STUDY TEXT →
Segment Open

At some point, you have to let go of old hardware - you truly don't realize how far behind you are.
If it still works, and does what you want as well as you want it to, replacing it is just a waste of resources and energy. I personally use various PowerPC Macs for daily purposes, though my new daily driver is a temporary Surface Laptop 3 15" with Fedora and my current project PC is a Sharp PC-MM2 running OpenBSD. I'd say computers from 2003 are just barely worth replacing (and either selling or keeping in some other role) right now, and that timescale is likely to grow as amd64 and silicon both continue to plateau, and more and more work is done on cell phones that are about as powerful as a decade-old laptop. I don't think we'll see any real change year over year like generic-you did through the 1990s until gallium nitride comes out, and even then the full potential won't come until we get off the '70s tower of duct tape onto OpenPOWER, ARM, and (somewhat begrudgingly on my end) RISC-V.
Exactly. While their OS ecosystem is convenient and mostly efficient (software quality control somewhat deteriorating as of late), it does lock you in as there is no hardware competition.
Unfortunately, the same can be said about the hardware. AS is really, really fast for mobile hardware, and uses really little power. To the point that it's an amazing platform for Linux and OpenBSD -- even without full hardware support, both get over 10 hours, often over 15, of battery life, while still being faster than macOS when both are measured, even before there was GPU support. After the GPU driver was written, off-the-cuff battery tests showed 8 hours of 1080p 3D gameplay. But at the same time, their hardware is so locked down it presents a dilemma of either rewarding them for their wasteful, greedy tactic or buying some Wintel garbage that's IME-laden and can barely last a half-hour charge.

Segment Closed

YOUR TASKS →
1: In the text on old computer hardware, what operating system runs on the writer's Sharp PC-MM2 project PC?
2: Reproduce, word for word, the part of the text on old computer hardware from "Exactly. While their" to "no hardware competition.".

DATA LISTING →
Segment Open

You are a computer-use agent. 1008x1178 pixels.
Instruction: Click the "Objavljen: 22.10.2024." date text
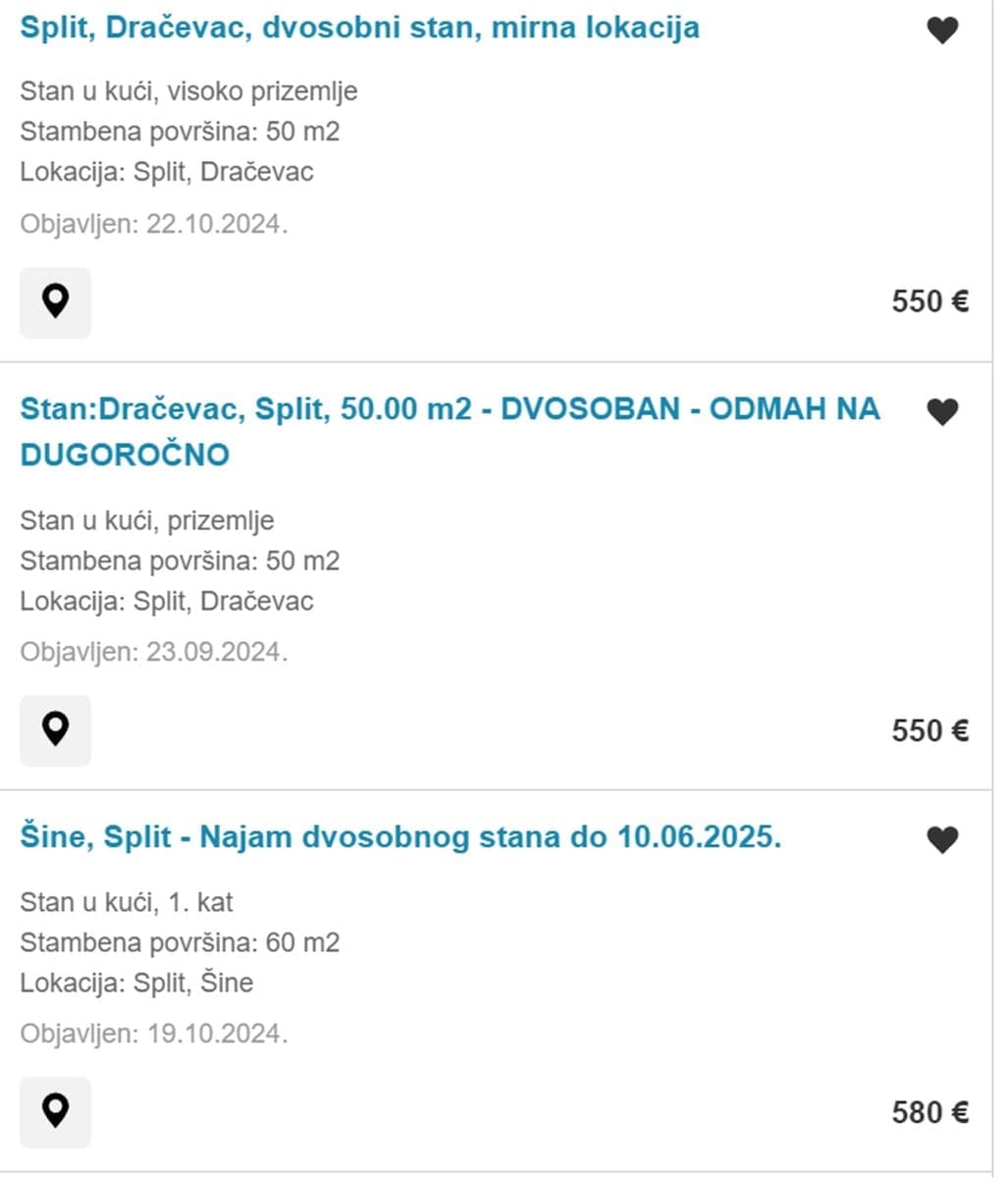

Segment Closed
Segment Open

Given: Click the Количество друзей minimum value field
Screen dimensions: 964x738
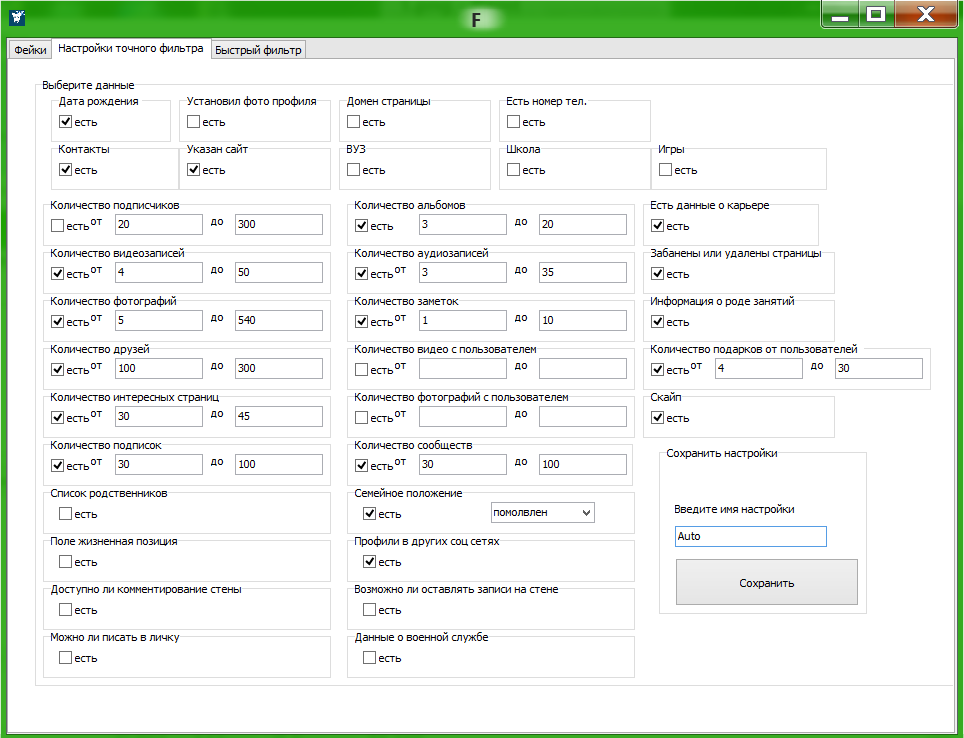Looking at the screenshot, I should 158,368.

Segment Closed

PER-TASK OUTPUTS →
1: OpenBSD

2:
Exactly. While their OS ecosystem is convenient and mostly efficient (software quality control somewhat deteriorating as of late), it does lock you in as there is no hardware competition.